- Tras 18 años de servicio, cierra por jubilación uno de los míticos de León en lo que a hostelería tradicional se refiere. Se va un clásico de esos que nunca decepcionan
Uno de los establecimientos más míticos de León baja la trapa para siempre. Después de dos décadas los clientes deben despedirse de sus raciones caseras y de su cocido estrella para siempre. Este 30 de abril es el último día para la barra, cocina y comedor del Caballo Rojo, en la calle Federico Echevarría.
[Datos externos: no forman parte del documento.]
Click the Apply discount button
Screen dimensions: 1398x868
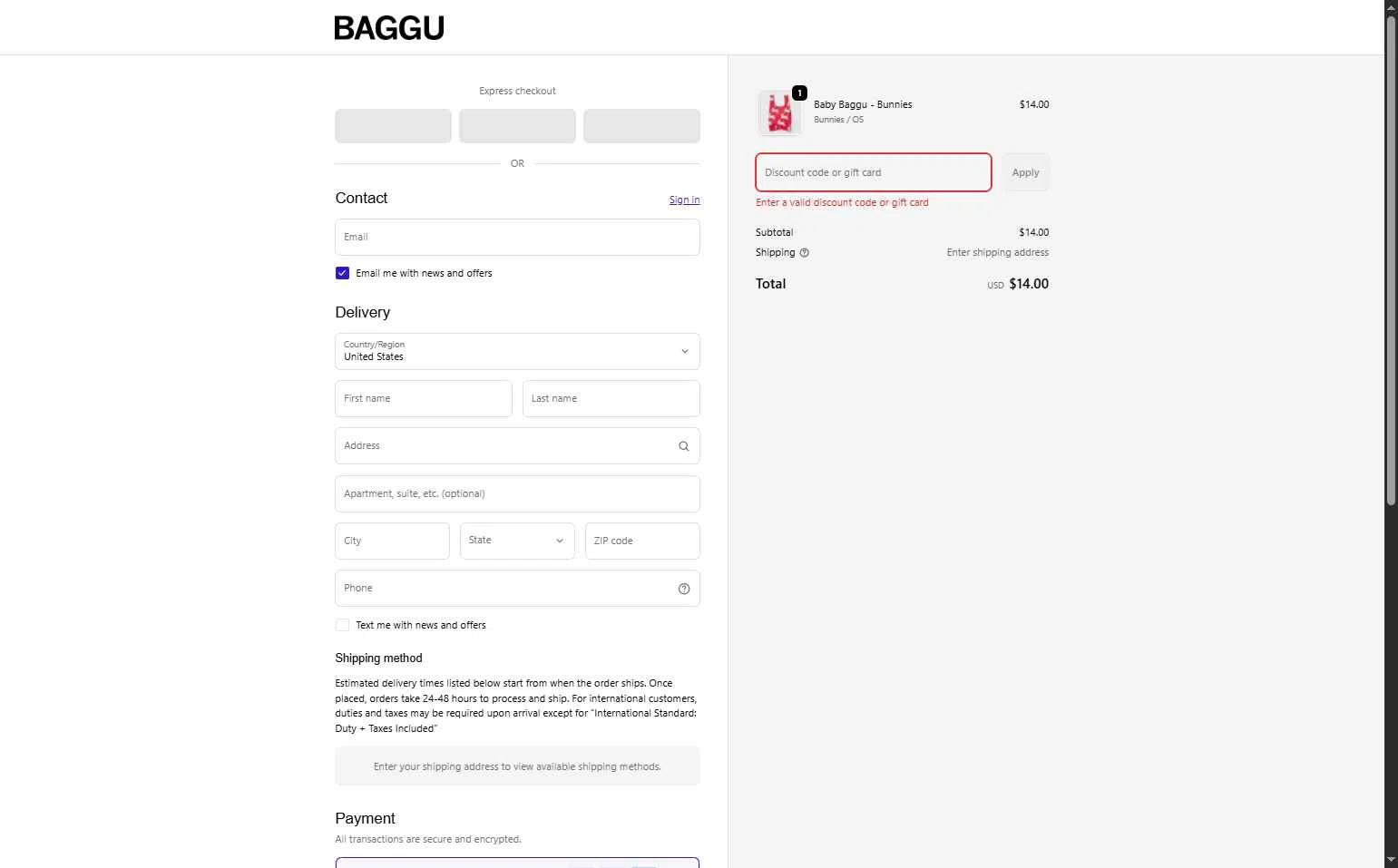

Es uno de esos bares de toda la vida, su mobiliario, su barra, sus mesas, todo tiene ese aspecto de mesón de siempre. Y el trato también, el de la hostelería de León, de una atención de casa. Un ambiente clásico que se va perdiendo que las siguientes generaciones, a este paso, ya no conocerán. Las raciones eran un acierto, todo muy de León, unos buenos callos o quizá un cocido, de esos que te duran dos días, porque las cantidades eran como nos gusta en León, generosas. Mollejas, morcilla, tortilla de patatas, pulpo o cecina de chivo. Todo rico, todo apetece y todo se podía disfrutar ahí o para llevar. Los precios, los más competitivos con cocido a 10 euros y menú del día a 12 euros.
Eso para comer, pero por la tarde no faltaban las partidas. Lo hemos dicho, un bar de los de siempre. Se despide Turi, Buenaventura Méndez, que se jubila, ese es el motivo del cierre. Y los demás decimos adiós a un sitio de siempre que nos ha dejado muy buen sabor y un gran recuerdo.